Lensa Media News – Diskriminasi dan penindasan terhadap kaum muslimin tak pernah berhenti menjadi sorotan dunia. Salah satunya, penindasan terhadap muslim Uighur Cina yang tak pernah mereda.

Perlakuan tak manusiawi terlalu sering menimpa kaum muslimin Uighur. Dilansir dari Jpnn.com (18/09/2021), terjadi penghancuran masjid milik muslim Uighur di propinsi Xinjiang, China dan digantikan oleh bangunan hotel mewah yaitu Hotel Hilton.

Tentu tragedi ini memantik amarah aktivis muslim dunia. Salah satunya, aktivis hak-hak sipil muslim di Amerika Serikat. Sekelompok aktivis ini mengkampanyekan pemboikotan Hilton Worldwide. Secara umum, penyebab inti terjadinya diskriminasi yang dialami kaum muslimin di Uighur adalah pemaksaan terhadap kaum muslimin untuk melepaskan identitas muslimnya karena dianggap teroris.

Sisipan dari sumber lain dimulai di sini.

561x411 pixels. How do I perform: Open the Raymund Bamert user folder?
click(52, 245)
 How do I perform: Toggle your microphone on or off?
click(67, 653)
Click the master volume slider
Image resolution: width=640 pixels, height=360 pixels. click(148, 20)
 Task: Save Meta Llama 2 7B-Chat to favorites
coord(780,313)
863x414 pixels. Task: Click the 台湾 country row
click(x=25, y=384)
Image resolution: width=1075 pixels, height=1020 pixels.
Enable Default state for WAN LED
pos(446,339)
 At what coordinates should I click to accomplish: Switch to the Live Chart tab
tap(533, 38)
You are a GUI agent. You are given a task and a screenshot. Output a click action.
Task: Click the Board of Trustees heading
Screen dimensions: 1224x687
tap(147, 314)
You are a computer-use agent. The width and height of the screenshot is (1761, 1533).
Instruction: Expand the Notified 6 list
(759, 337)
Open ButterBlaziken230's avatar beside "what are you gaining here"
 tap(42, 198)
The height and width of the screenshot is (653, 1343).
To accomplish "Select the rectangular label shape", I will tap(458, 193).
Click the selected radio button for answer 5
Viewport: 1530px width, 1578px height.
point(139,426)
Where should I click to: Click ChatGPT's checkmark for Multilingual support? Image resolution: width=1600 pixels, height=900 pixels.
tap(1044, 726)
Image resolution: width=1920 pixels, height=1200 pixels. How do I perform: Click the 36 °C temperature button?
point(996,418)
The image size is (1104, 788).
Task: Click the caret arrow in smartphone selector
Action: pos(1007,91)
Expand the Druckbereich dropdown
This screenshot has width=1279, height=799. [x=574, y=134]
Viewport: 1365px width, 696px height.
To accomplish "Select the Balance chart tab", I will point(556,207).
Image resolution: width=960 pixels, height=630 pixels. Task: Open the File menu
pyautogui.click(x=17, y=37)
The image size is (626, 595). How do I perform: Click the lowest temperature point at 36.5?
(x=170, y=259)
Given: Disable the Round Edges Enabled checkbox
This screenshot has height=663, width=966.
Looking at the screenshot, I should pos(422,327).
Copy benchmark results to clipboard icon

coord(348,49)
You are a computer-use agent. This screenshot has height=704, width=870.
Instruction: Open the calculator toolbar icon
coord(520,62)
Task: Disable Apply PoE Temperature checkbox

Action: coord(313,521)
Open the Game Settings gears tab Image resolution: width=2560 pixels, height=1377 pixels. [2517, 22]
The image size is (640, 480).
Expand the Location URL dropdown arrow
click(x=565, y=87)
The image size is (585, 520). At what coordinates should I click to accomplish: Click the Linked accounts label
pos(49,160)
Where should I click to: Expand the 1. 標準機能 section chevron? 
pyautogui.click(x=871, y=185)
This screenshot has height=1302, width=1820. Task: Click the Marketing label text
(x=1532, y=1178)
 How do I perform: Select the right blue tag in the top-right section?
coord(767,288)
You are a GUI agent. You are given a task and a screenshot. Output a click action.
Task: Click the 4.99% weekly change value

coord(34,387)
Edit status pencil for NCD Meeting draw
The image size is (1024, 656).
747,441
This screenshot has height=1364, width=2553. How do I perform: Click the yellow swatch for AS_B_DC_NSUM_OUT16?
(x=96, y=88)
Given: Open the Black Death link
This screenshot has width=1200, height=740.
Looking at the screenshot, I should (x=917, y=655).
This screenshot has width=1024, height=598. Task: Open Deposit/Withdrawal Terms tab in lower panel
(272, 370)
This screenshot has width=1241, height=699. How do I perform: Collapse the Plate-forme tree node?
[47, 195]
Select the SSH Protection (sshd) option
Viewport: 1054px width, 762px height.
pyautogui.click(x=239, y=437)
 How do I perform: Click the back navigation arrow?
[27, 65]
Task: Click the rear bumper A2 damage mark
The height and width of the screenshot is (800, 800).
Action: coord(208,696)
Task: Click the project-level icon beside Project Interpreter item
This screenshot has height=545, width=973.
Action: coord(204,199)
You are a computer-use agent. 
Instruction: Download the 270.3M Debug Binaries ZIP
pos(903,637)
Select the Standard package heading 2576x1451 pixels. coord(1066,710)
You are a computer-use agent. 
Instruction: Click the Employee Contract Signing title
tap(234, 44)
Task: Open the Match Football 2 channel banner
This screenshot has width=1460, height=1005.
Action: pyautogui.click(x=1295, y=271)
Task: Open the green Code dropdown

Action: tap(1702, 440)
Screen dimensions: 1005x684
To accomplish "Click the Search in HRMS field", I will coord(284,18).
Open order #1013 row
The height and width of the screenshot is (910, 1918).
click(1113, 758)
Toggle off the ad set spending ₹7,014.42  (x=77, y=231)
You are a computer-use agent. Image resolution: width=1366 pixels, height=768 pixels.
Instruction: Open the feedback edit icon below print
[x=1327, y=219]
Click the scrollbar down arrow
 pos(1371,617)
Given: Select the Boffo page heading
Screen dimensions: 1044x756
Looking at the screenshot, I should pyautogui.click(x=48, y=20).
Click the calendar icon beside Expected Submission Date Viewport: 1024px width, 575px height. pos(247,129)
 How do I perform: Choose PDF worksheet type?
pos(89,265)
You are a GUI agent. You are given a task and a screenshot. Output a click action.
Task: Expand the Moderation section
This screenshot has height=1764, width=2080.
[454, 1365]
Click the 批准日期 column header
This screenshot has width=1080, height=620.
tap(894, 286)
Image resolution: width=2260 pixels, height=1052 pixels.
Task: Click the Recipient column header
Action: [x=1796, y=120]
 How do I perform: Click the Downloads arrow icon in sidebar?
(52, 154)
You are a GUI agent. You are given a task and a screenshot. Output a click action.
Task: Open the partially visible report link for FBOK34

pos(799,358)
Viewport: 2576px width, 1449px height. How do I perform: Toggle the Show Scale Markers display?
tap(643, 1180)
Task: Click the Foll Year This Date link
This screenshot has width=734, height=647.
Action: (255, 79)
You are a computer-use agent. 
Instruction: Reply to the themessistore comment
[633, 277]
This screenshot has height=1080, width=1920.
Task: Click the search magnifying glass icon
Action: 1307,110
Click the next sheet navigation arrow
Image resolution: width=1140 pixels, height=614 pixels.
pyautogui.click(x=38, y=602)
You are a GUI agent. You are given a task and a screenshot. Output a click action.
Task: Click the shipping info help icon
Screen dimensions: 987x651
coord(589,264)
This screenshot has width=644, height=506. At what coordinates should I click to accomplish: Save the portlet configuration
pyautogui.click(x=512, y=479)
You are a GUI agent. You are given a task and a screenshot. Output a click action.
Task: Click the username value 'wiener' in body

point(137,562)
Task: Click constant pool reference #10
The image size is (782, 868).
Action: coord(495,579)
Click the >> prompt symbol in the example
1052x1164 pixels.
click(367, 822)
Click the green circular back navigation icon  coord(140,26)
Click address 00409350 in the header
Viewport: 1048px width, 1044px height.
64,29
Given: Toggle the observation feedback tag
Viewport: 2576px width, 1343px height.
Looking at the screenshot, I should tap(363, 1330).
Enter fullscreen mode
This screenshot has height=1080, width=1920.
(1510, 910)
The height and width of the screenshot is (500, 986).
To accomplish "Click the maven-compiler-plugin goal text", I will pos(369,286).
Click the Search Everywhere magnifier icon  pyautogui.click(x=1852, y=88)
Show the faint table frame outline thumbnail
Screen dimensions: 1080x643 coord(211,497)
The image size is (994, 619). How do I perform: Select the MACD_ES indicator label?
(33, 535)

Tak hanya muslim Uighur. Nasib yang sama pun menimpa muslim Rohingya di Myanmar. Perlakuan sadis militer Myanmar yang diduga melakukan genosida (Kompas, 17/09/2020), berupa penyiksaan dan pembunuhan massal kaum muslimin, yang ditujukan untuk memusnahkan muslim Rohingya. Akibatnya sekitar 780.000 muslim Rohingya melarikan ke berbagai negeri, seperti ke India dan Indonesia. Pun demikian dengan nasib kaum muslimin Palestina yang dicabut hak-haknya dengan penuh kekerasan dan kekejaman oleh Israel.

Kekerasan dan diskriminasi tak hanya terjadi pada kaum muslim minoritas. Namun, diskriminasi pun terjadi pada simbol-simbol Islam, seperti hijab, niqab, ataupun identitas aktivitas muslim yaitu jihad, yang diidentikkan sebagai radikalisme dan fanatisme.

Tentu semua tragedi tersebut melahirkan kecaman dunia. Hingga diciptakan berbagai kesepakatan untuk menyelesaikan berbagai diskriminasi. Lantas, bisakah semua kekejaman dan ketidakadilan ini diselesaikan hanya dengan kecaman dan kesepakatan?

Mr. Abdul Rafee, Praktisi Hukum asal Amerika, dalam acara International Muslim Lawyer Conference (IMLC), menyatakan bahwa muslim Rohingya tidak memiliki perlindungan (Muslimahnews.com, 05/10/2021). Sehingga dibutuhkan perlindungan legal bagi mereka. Apalagi keberadaan nasionalisme semakin memperburuk keadaan. Karena nasionalisme inilah terbangun sekat-sekat antar bangsa dan negara. Akibatnya kaum muslimin tak bisa bersatu dan kekuatan kaum muslimin pun menjadi lemah. Karena adanya “ashabiyah“. Yaitu rasa fanatisme luar biasa terhadap suku bangsa tertentu.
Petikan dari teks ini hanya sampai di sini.